Очевидно, что термин «культура» применяется здесь по недоразумению. Этот культурный бульон, этот «дайджест» (набор закодированных вопросов и ответов), этот НОК является в культуре тем же, чем страхование жизни является для жизни: он существует, чтобы предохранить ее от риска и на базе отказа от живой культуры прославлять ритуализованные знаки кулътурализации.

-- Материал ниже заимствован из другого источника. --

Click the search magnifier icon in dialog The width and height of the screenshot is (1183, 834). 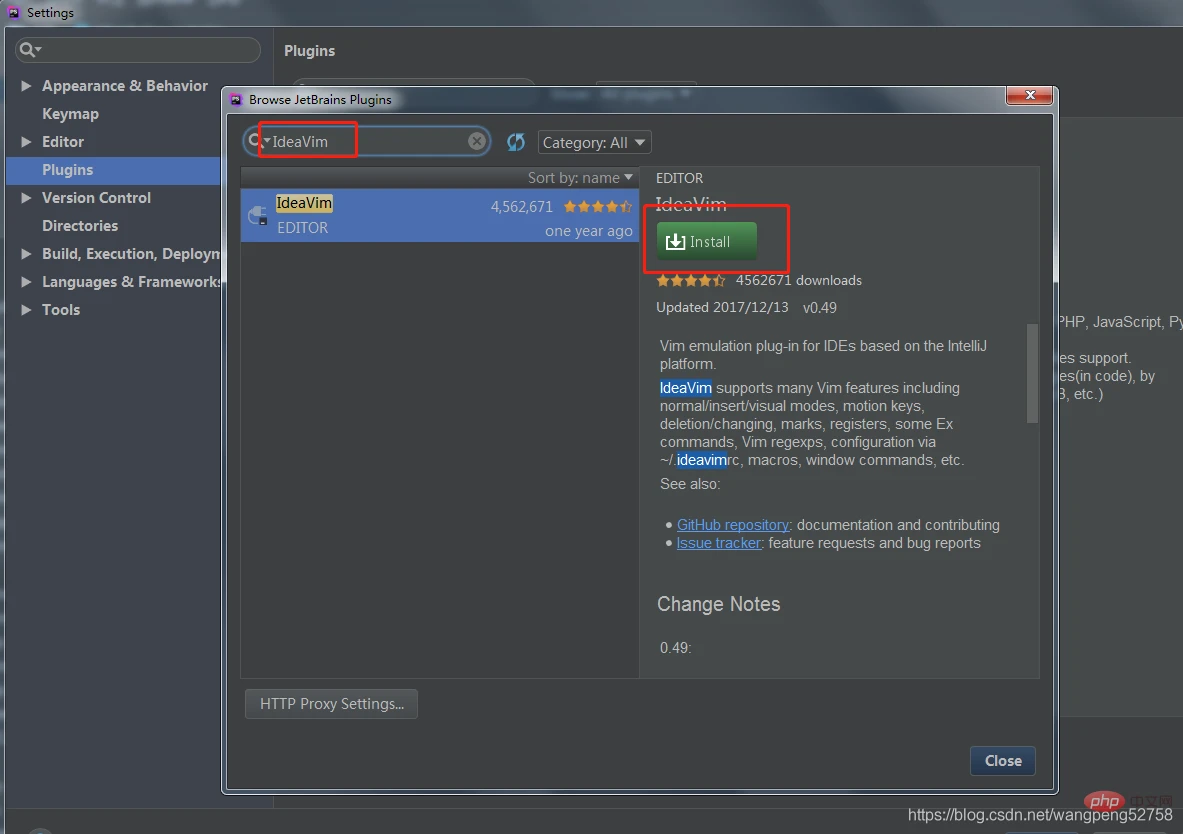(256, 141)
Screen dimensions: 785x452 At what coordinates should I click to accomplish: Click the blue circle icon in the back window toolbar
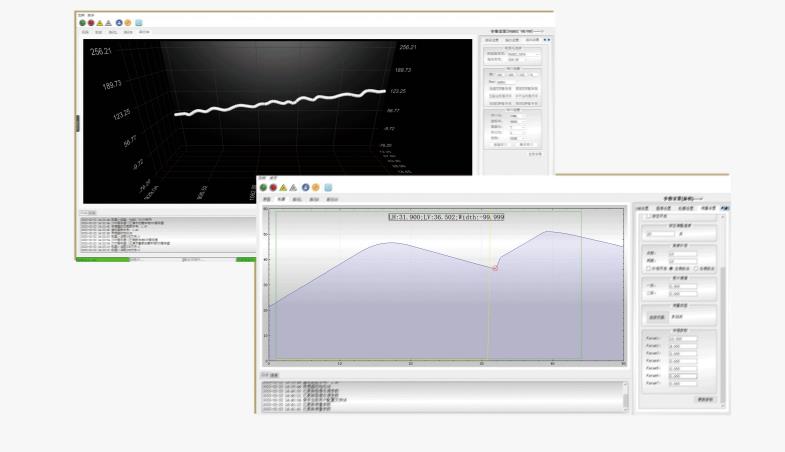119,22
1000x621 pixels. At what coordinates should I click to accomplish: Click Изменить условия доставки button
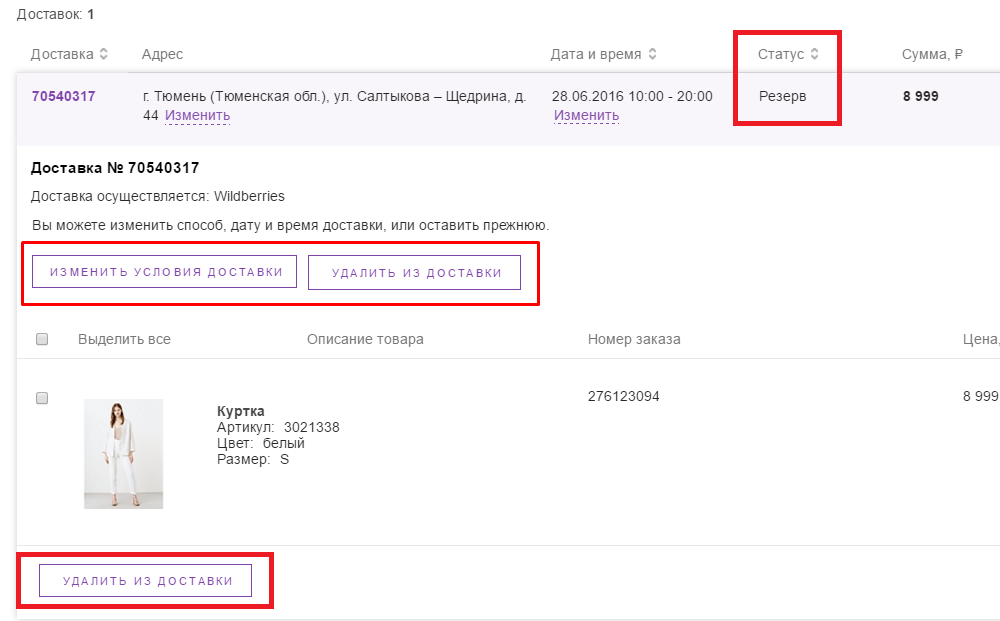(x=165, y=272)
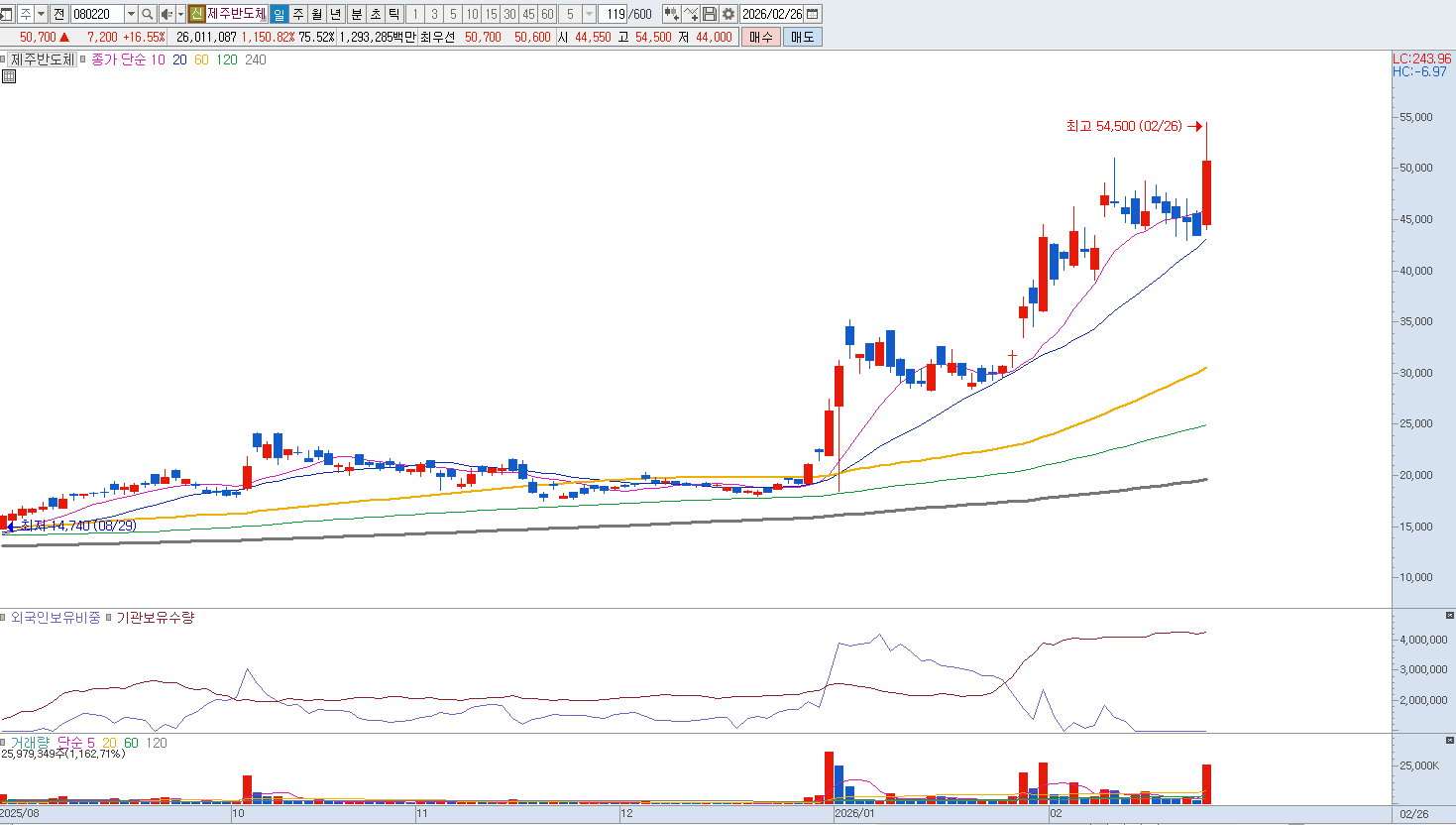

Являясь автоматизированным механизмом вопросов и ответов, НОК обладает зато большим сходством со школьной «культурой». Все эти игры имеют в основе архетип экзамена. И это не случайно. Экзамен есть высшая форма социального продвижения. Каждый должен пройти через экзамены, хотя бы в ненастоящей радиофонической форме, потому что быть экзаменованным составляет сегодня элемент престижа. Идет, таким образом, мощный процесс социальной интеграции в бесконечном умножении названных игр: можно вообразить в конечном счете общество, целиком интегрированное в масс-медийные состязания, социальную организацию, целиком покоящуюся на их санкции. Общество уже знало в истории целостную систему отбора и организации через экзамены: Китай эпохи мандаринов. Но китайская система касалась только образованного меньшинства. Теперь целые массы задействованы в бесконечной игре на удвоенную ставку, где каждый мог бы обеспечить или привести в движение свою общественную судьбу. Таким образом, общество пришло бы к экономии архаических винтиков социального контроля, так как лучшей системой интеграции всегда была система ритуализованного соперничества. Мы не близки к этому. Можно только констатировать на данный момент очень сильное стремление к ситуации экзамена — двойного, ибо каждый может быть экзаменуемым, но интегрируется и как экзаменатор, как судья (в качестве частицы коллективной инстанции, называемой публикой). Поистине фантастическое раздвоение мечты: быть одновременно тем и другим. Но это является также и тактикой интеграции через делегирование власти. Массовую коммуникацию определяет, следовательно, сочетание технической основы и НОК (а не количество участвующей массы). Компьютер также является массмедиа, даже если игра кажется здесь индивидуализированной. В этом игральном автомате, где интеллектуальная ловкость освещается световыми пятнами и звуковыми сигналами — великолепный синтез между знанием и электробытовой техникой, — заключается еще коллективная инстанция, которая вас программирует. Медиум компьютер является только технической материализацией коллективного медиума, этой системы сигналов «наименьшей общей культуры», которая организует участие всех и каждого в одном и том же.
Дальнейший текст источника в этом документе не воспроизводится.